But I do think of you often.

It's the way it is, I guess.  The first time around I had more time.  Now I'm busier and find less time to relax with just you and I.

But I promise it's only because we've given you an awesome sister who is learning to share us with you and she already knows how to love you so much.  And you are already just as awesome as she is because you were made with an extra person to give you love.

And I promise... I think of you often.

Sunday, January 22, 2012

Where to start...?

Ever have, like, a ton of stuff to do, but every time you sit down to work on one project, you start to think that it's not the project worthy enough to take precedence over all the other projects?  So then you leave that project and start another, and you begin thinking that this new project isn't all that important to be at the top of the list, so you move on to a third.... and then you're all What was I thinking?  This project isn't very important!  You know, now that I think about it, I better get back to that first project... I really need to get that one done...

Yea, that's how my entire week went.  I don't really have a deadline for anything I'm working on, which makes it all the more complicated to choose what to do.  At one point, I was sitting at my computer staring at all the piles and the only thing I ended up successfully accomplishing was organizing my M&M's by color before eating them.


So, clearly, I need to jump right in on something here.  I have 6 bags of hand-me-downs for Baby Boy to sort through, a stack of recipes I'm slowly typing on to recipe cards to put into my snazzy recipe box, and a pile on my desk labeled "To File"- which is one of my least favorite jobs ever.

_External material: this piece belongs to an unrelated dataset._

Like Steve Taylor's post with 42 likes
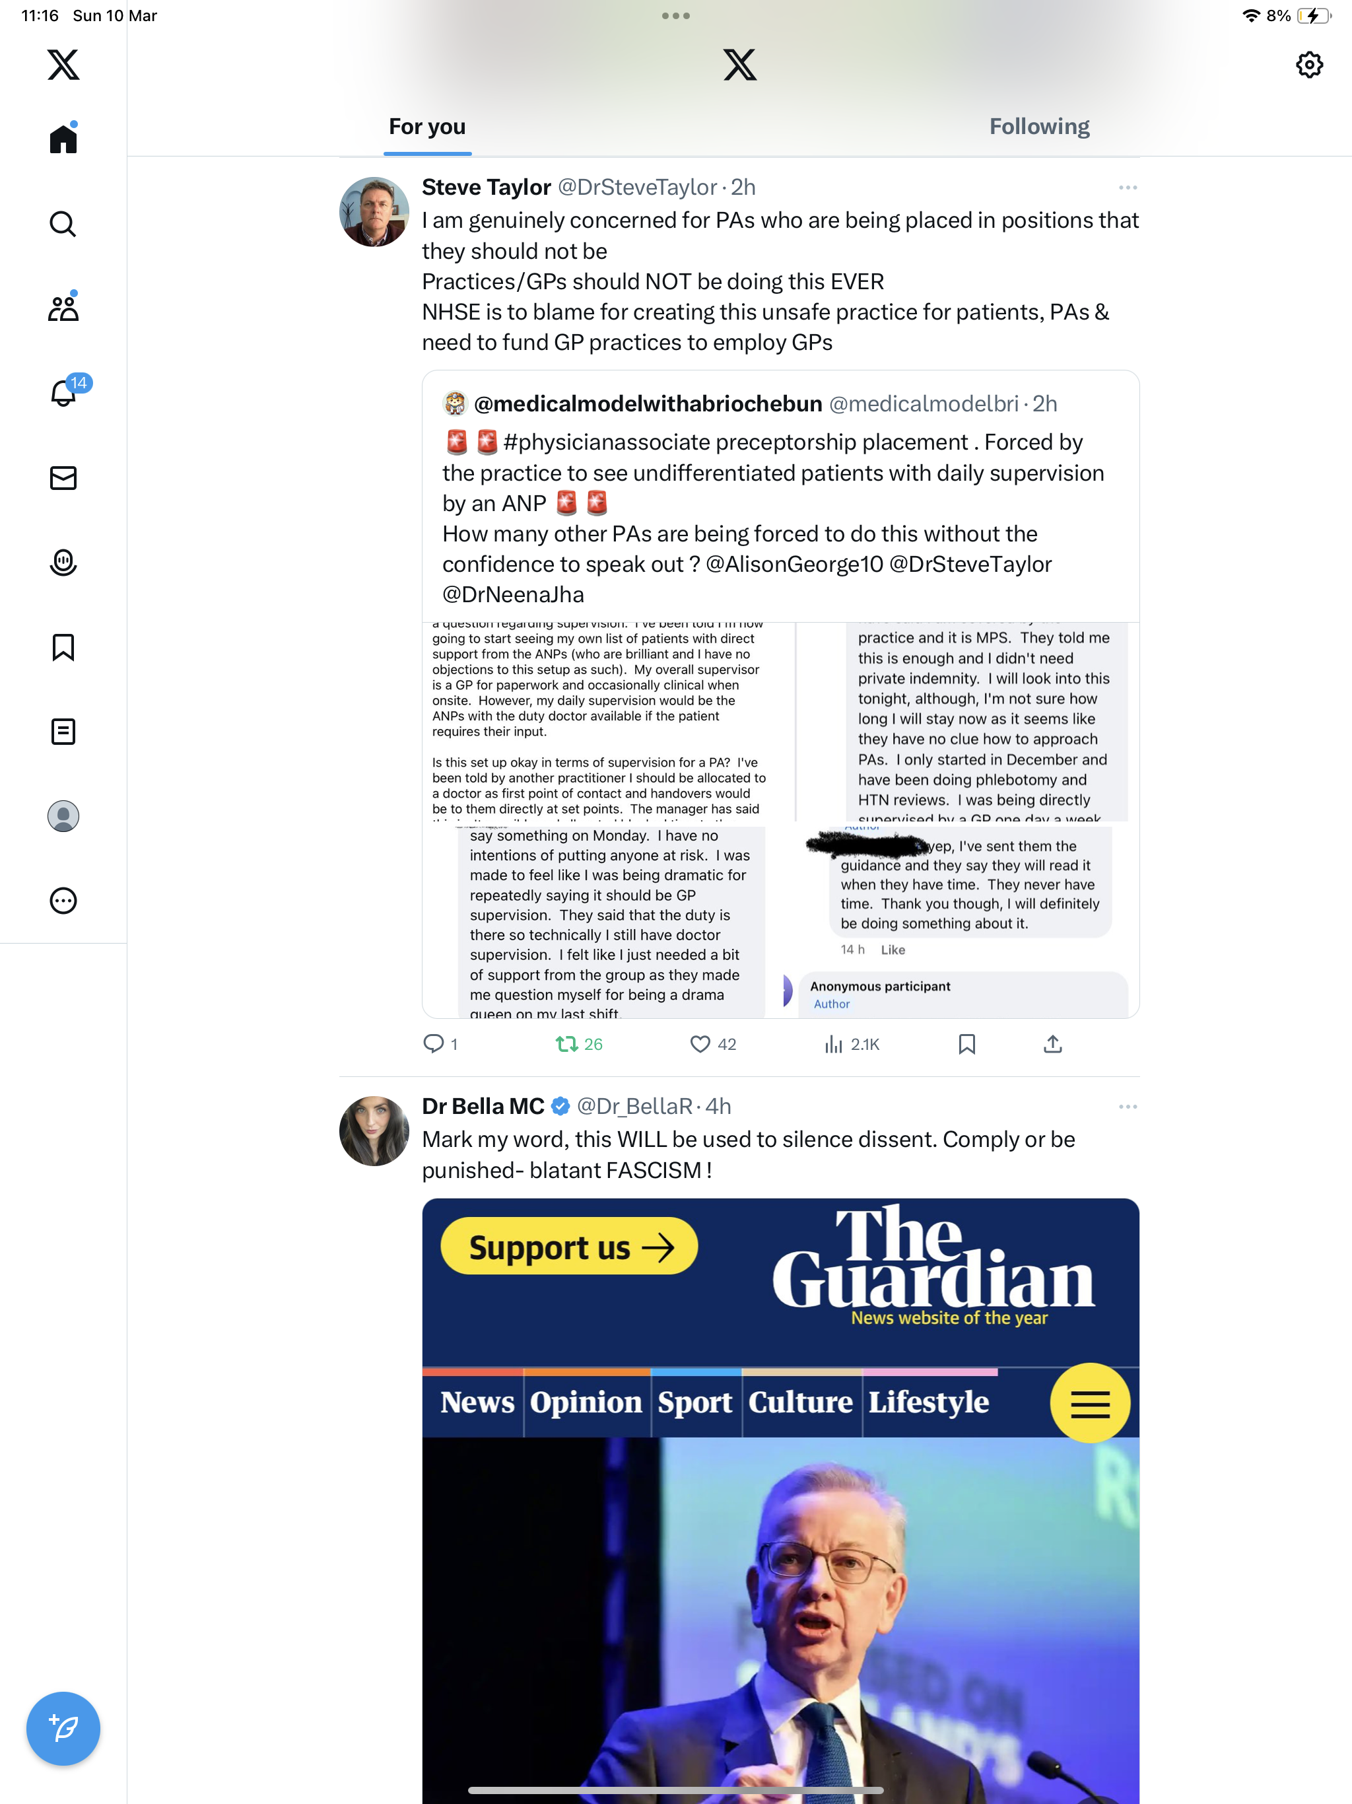Screen dimensions: 1352x1804 [x=713, y=1044]
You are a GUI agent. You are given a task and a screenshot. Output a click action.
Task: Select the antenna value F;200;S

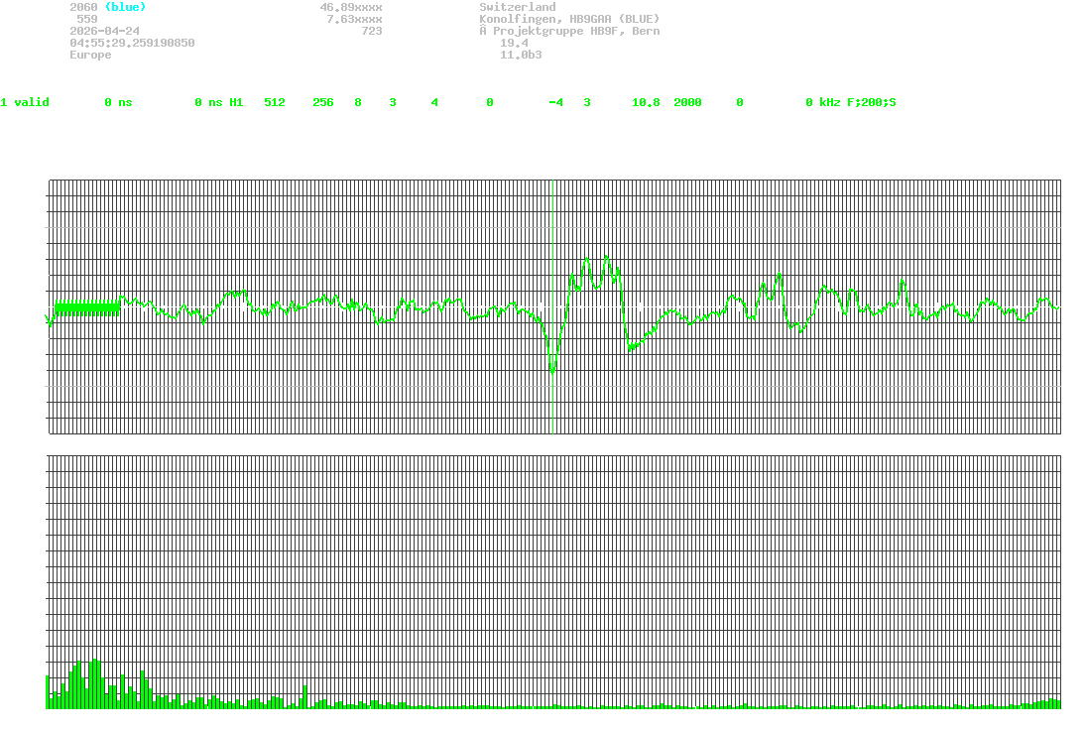pyautogui.click(x=871, y=102)
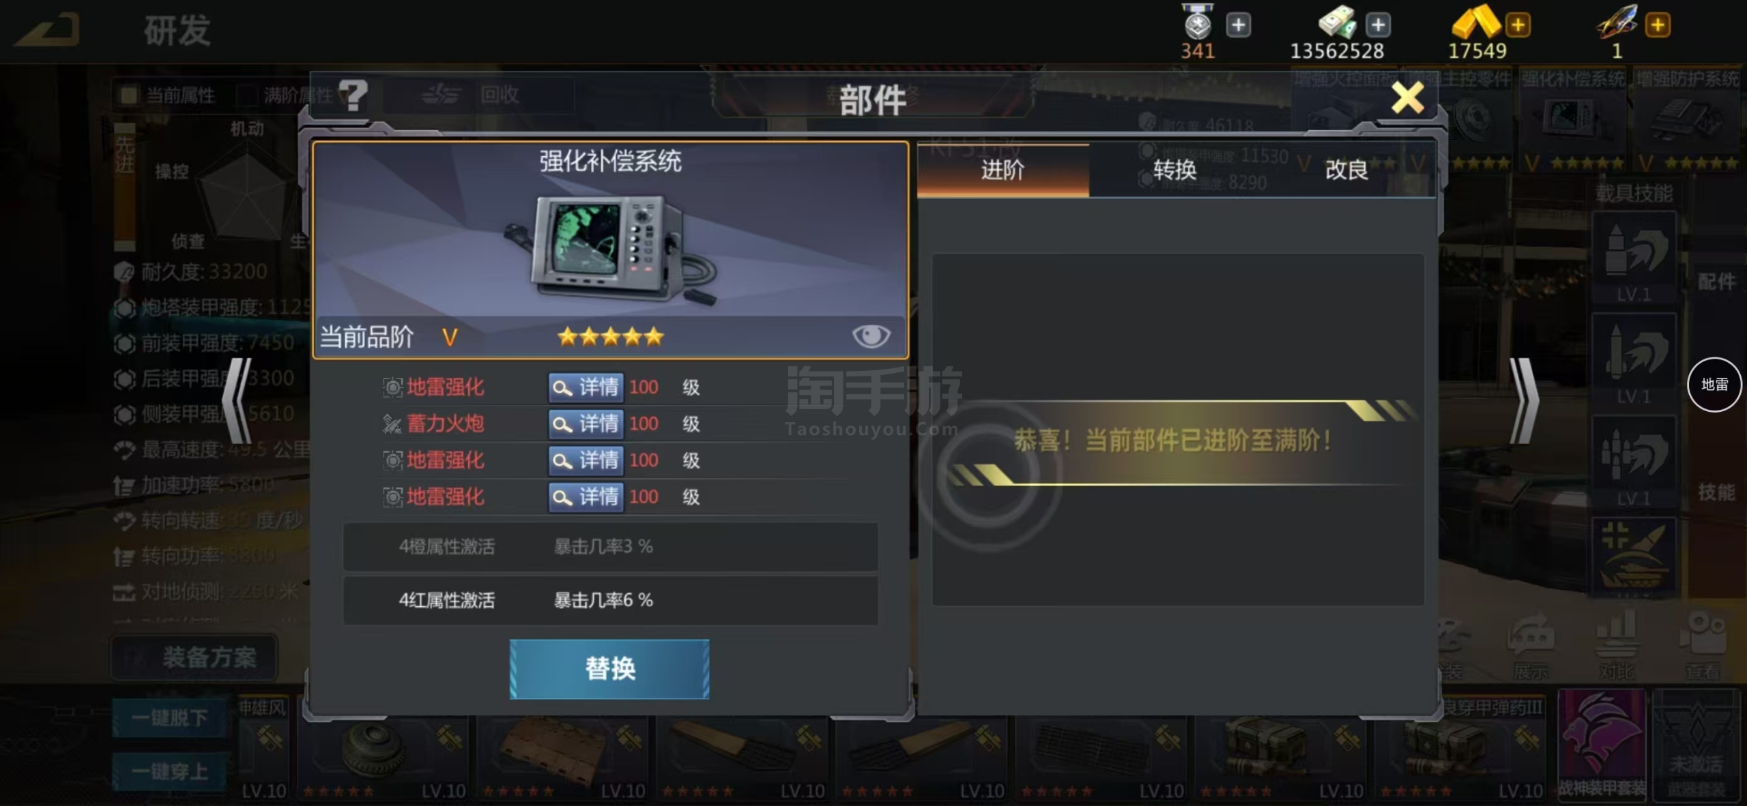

Yet, here I am, writing a post that isn't very interesting at all- in fact, I'm probably just doing this to distract myself from all this other stuff.  Maybe I just needed to get it out so I could see the ridiculousness in writing as a sort of lecture to myself to get crack-a-lackin'!

Meaning- once again- I'm thankful for Stream of Consciousness Sunday!


Snow Day!

Yesterday morning, I picked Anna up from her crib and brought her to the window to show her the wintry scene that Mother Nature set up for us during the night.  Her reaction was priceless.  She slowly reached out her hand and touched the window and said "Snooooowww..."  And then almost immediately, she demanded her "glubs and booooots!"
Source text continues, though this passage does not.